Passage:
────────

Announcement

Collapse
No announcement yet.
X
  • Filter
  • Time
  • Show
Clear All
new posts

  • Replacing var1 with a value from var2 for certain values.

    Hi,

    Code:
    * Example generated by -dataex-. For more info, type help dataex
    clear
    input str27 str_name str14 str_name_other
    "Other" "xxx"
    "-oth-" "yyyy"
    "zzz" ""
    end
    I am trying to generate a variable called "name" that is a simplification of my two variables str_name and str_name_other. Basically, name would take the values of str_name unless str_name has "-oth-" or "Other" as a value, in which case it would take the value of str_name_other.

    I tried different ways of coding this but strangely the code doesn't yield the expected results i.e. nothing happens or the results are incomplete.

    Here is what I tried :

    Code:
    gen name = ""

────────

Dataset extract:

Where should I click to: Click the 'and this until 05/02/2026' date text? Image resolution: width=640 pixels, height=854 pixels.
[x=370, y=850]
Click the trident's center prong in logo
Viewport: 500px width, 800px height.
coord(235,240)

────────

What is being asked:
Using the forum post above, decide whether each statement agrees with it, and back each yes or no with the deciding words quoted from the post.
(a) When str_name is "Other", the new variable should take the value of str_name_other.
(b) The poster's attempts gave the expected results.
(c) The variable str_name is declared as str14.

Finished answer:
(a) Yes: "name would take the values of str_name unless str_name has "-oth-" or "Other" as a value, in which case it would take the value of str_name_other."
(b) No: "the code doesn't yield the expected results i.e. nothing happens or the results are incomplete."
(c) No: "input str27 str_name str14 str_name_other"